Cartina piena di errori  Il Teatro Bibiena è a Lecco?
Così Lecco scopre di avere rubato a Mantova il Teatro Bibiena

Cartina piena di errori

Il Teatro Bibiena è a Lecco?

Il caso Realizzata nel progetto Cult City, la mappa sbaglia perfino la sede dell’ufficio turistico. Nomi di rioni errati (Lorca) e segnalazioni imprecise

È la nuova cartina della città di Lecco realizzata nell’ambito del progetto Cult City da Regione Lombardia e Comune di Lecco. Ce l’ha fornita una struttura ricettiva che è trasalita nel scorrerla. L’intento della cartina è lodevole, ma la realizzazione “migliorabile”. È, infatti, un guazzabuglio di errori che fanno davvero poco onore alla città manzoniana. Alcuni veniali (refusi, come scrivere 58k e poi m, invece di 58 km) e altri davvero incredibili.
Come il teatro Bibiena di Mantova, che viene collocato a Lecco, al posto del Teatro della Società (peraltro chiuso per lavori)

Infopoint errato

Il più importante è sbagliare la posizione della prima cosa che un turista cerca in una città che non conosce: l’ufficio turistico. Sulla nuova cartina distribuita alle strutture ricettive e rintracciabile anche all’Infopoint di Palazzo delle Paure, infatti, l’Infopoint stesso è segnato in via Nazario Sauro, sede della vecchia Apt, Agenzia di promozione turistica, e non, appunto, in piazza XX Settembre. Poco conta che, nel retro, l’indirizzo sia segnato correttamente. Stando sempre al lato cartina, la funivia per Erna è segnata in direzione San Martino e sotto la scritta di un fantomatico quartiere lecchese “Lorca”. A meno che, mandando i turisti verso Nord Ovest, non si volesse indicare i Piani di Bobbio… L’area camper, che si trova ai lati di viale Brodolini, all’incrocio con via Toscanini, viene indicata a partire da viale Valsugana, la parallela di viale Brodolini. Per un turista sarebbe quasi impossibile trovare quest’area a partire da un’indicazione del genere. Bellissima, poi, l’indicazione del lido/piscina verso le Caviate (si intendeva indicare l’Orsa Maggiore?) quando viene completamente dimenticata la piscina comunale del Bione che viene indicata solamente come sede di una stazione del Bike Sharing.
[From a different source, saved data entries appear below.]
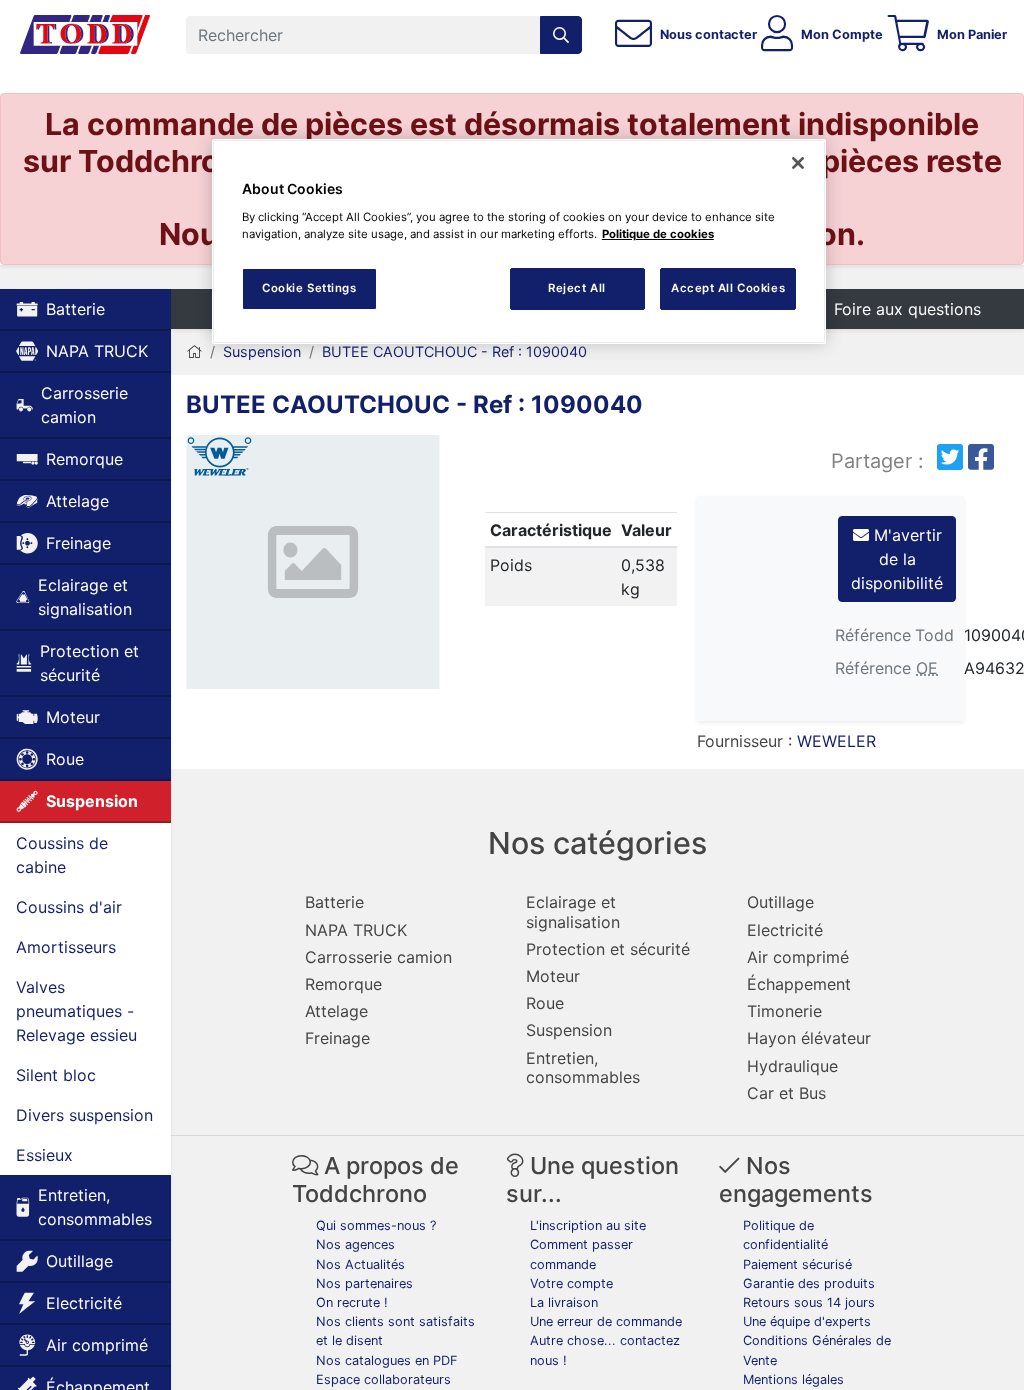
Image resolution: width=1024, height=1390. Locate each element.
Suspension (92, 801)
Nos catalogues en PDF (387, 1360)
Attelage (77, 501)
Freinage (78, 543)
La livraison (564, 1302)
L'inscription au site (588, 1225)
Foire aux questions (907, 309)
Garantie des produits (809, 1283)
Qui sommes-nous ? (376, 1225)
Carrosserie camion (84, 405)
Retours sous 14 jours (809, 1302)
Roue (65, 759)
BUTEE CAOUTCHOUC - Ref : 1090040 (454, 351)
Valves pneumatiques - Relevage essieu (76, 1011)
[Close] (798, 163)
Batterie (75, 309)
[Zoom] (313, 565)
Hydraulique (792, 1066)
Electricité (84, 1303)
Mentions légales (793, 1379)
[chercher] (561, 35)
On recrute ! (352, 1302)
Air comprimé (97, 1345)
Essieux (44, 1155)
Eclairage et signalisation (85, 597)
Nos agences (355, 1244)
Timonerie (784, 1011)
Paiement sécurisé (797, 1264)
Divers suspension (84, 1115)
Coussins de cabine (62, 855)
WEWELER (836, 741)
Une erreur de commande (606, 1321)
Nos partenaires (364, 1283)
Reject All (577, 288)
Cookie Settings (309, 288)
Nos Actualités (360, 1264)
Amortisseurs (66, 947)
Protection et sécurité (89, 663)
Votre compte (571, 1283)
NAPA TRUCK (97, 351)
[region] (519, 241)
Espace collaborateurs (383, 1379)
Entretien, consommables (95, 1207)
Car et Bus (786, 1093)
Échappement (799, 984)
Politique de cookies (658, 234)
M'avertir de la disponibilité (897, 559)
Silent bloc (56, 1075)
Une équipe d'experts (807, 1321)
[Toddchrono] (85, 35)
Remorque (84, 459)
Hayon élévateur (809, 1038)
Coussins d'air (69, 907)
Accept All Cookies (728, 288)
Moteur (73, 717)
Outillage (79, 1261)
Fermandosi, la cartina, al Bione, non si ha poi l’esatta contezza di dove la pista ciclabile, che parte da piazza Era a Pescarenico, vada a finire. E, naturalmente, non è dato sapere, per un turista, dell’esistenza dell’unico camping di Lecco (cosa poco turistica?). Stiamo però parlando di una cartina che parla di una città “d’arte”, ovvero di monumenti, chiese, cimiteri storici. Ebbene, proprio a questo proposito non si capisce poi perché il Santuario di Santa Maria Gloriosa (Rancio) venga indicato a partire da via Moneta, ovvero dalla strada dietro alla chiesa dei Santi Gervaso e Protaso di Castello (della quale non viene fatta alcuna menzione, peraltro, pur essendoci al di fuori di essa la statua storica di San Giovanni Nepomuceno, di importanza storica).

Altre imprecisioni

Così pure il cimitero di Laorca (non Lorca), viene indicato da Castello in direzione Nord Ovest, ma sarebbe stato molto meglio mostrare quella parte della città (Rancio, Laorca, San Giovanni), che viene indicata ma poi non la si può trovare nella mappa. Meglio sarebbe stato, allora, indicare solamente il centro storico. Così non si fa un buon servizio al turista che viene genericamente direzionato ma non sa, poi, come fare a raggiungere i quartieri e i monumenti o gli edifici indicati. Ma gli errori, o le incongruenze, sono molte altre: viene indicato un parcheggio intorno allo stadio, ma è quello del bocciodromo a uso pubblico sì, ma di pertinenza del circolo della Scherma e della Ginnastica Gal. Naturalmente dello stadio Rigamonti-Ceppi, nessuna menzione. Come, ma è una precisa scelta, nessuna menzione si fa dei parchi pubblici.